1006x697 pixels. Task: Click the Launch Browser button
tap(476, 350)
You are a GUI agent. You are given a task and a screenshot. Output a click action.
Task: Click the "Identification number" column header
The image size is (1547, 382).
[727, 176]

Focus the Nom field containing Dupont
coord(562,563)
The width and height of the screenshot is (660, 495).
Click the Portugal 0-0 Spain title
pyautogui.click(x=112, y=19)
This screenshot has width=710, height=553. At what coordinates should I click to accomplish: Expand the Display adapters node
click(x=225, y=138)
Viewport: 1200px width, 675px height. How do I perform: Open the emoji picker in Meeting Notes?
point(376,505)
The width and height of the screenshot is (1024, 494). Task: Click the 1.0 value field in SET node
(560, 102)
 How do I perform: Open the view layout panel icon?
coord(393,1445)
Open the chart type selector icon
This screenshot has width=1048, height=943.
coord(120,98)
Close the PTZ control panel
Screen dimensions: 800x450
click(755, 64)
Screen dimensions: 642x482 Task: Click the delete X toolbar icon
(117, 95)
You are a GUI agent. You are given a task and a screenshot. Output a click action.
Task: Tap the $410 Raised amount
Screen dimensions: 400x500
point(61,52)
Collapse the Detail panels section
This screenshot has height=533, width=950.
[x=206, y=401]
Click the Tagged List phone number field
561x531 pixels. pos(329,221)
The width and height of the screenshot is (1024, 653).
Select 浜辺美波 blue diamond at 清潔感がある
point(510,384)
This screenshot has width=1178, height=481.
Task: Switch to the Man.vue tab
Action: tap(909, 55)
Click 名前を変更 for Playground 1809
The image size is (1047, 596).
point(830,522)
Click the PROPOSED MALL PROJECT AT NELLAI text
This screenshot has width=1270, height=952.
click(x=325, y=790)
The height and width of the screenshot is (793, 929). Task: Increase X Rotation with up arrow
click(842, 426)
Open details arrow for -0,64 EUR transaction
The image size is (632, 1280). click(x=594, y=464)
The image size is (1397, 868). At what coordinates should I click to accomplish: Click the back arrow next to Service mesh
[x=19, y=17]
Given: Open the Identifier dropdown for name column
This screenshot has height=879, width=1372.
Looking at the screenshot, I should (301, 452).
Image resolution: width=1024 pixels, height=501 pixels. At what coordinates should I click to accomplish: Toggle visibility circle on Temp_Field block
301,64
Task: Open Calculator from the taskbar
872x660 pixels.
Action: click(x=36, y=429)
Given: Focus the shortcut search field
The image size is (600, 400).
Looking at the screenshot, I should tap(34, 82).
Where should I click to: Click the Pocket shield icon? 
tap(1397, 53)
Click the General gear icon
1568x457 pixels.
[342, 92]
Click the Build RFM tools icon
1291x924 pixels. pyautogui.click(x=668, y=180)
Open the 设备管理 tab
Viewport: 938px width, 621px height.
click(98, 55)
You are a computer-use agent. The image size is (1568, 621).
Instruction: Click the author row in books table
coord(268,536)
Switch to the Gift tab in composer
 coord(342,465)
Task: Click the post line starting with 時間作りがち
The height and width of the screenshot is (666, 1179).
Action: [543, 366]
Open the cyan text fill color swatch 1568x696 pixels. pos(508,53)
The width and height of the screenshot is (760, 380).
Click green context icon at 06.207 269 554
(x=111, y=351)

□ □ □ □ □ □ □

- **WORK REQUIRED**
Keep the wording exact. Give all of the records again.

- **COMPLETED TASK**
1006x697 pixels. Task: Click the Launch Browser button
tap(476, 350)
You are a GUI agent. You are given a task and a screenshot. Output a click action.
Task: Click the "Identification number" column header
The image size is (1547, 382).
[727, 176]

Focus the Nom field containing Dupont
coord(562,563)
The width and height of the screenshot is (660, 495).
Click the Portugal 0-0 Spain title
pyautogui.click(x=112, y=19)
This screenshot has width=710, height=553. At what coordinates should I click to accomplish: Expand the Display adapters node
click(x=225, y=138)
Viewport: 1200px width, 675px height. How do I perform: Open the emoji picker in Meeting Notes?
point(376,505)
The width and height of the screenshot is (1024, 494). Task: Click the 1.0 value field in SET node
(560, 102)
 How do I perform: Open the view layout panel icon?
coord(393,1445)
Open the chart type selector icon
This screenshot has width=1048, height=943.
coord(120,98)
Close the PTZ control panel
Screen dimensions: 800x450
click(755, 64)
Screen dimensions: 642x482 Task: Click the delete X toolbar icon
(117, 95)
You are a GUI agent. You are given a task and a screenshot. Output a click action.
Task: Tap the $410 Raised amount
Screen dimensions: 400x500
point(61,52)
Collapse the Detail panels section
This screenshot has height=533, width=950.
[x=206, y=401]
Click the Tagged List phone number field
561x531 pixels. pos(329,221)
The width and height of the screenshot is (1024, 653).
Select 浜辺美波 blue diamond at 清潔感がある
point(510,384)
This screenshot has width=1178, height=481.
Task: Switch to the Man.vue tab
Action: tap(909, 55)
Click 名前を変更 for Playground 1809
The image size is (1047, 596).
point(830,522)
Click the PROPOSED MALL PROJECT AT NELLAI text
This screenshot has width=1270, height=952.
click(x=325, y=790)
The height and width of the screenshot is (793, 929). Task: Increase X Rotation with up arrow
click(842, 426)
Open details arrow for -0,64 EUR transaction
The image size is (632, 1280). click(x=594, y=464)
The image size is (1397, 868). At what coordinates should I click to accomplish: Click the back arrow next to Service mesh
[x=19, y=17]
Given: Open the Identifier dropdown for name column
This screenshot has height=879, width=1372.
Looking at the screenshot, I should (301, 452).
Image resolution: width=1024 pixels, height=501 pixels. At what coordinates should I click to accomplish: Toggle visibility circle on Temp_Field block
301,64
Task: Open Calculator from the taskbar
872x660 pixels.
Action: click(x=36, y=429)
Given: Focus the shortcut search field
The image size is (600, 400).
Looking at the screenshot, I should tap(34, 82).
Where should I click to: Click the Pocket shield icon? 
tap(1397, 53)
Click the General gear icon
1568x457 pixels.
[342, 92]
Click the Build RFM tools icon
1291x924 pixels. pyautogui.click(x=668, y=180)
Open the 设备管理 tab
Viewport: 938px width, 621px height.
click(98, 55)
You are a computer-use agent. The image size is (1568, 621).
Instruction: Click the author row in books table
coord(268,536)
Switch to the Gift tab in composer
 coord(342,465)
Task: Click the post line starting with 時間作りがち
The height and width of the screenshot is (666, 1179).
Action: [543, 366]
Open the cyan text fill color swatch 1568x696 pixels. pos(508,53)
The width and height of the screenshot is (760, 380).
Click green context icon at 06.207 269 554
(x=111, y=351)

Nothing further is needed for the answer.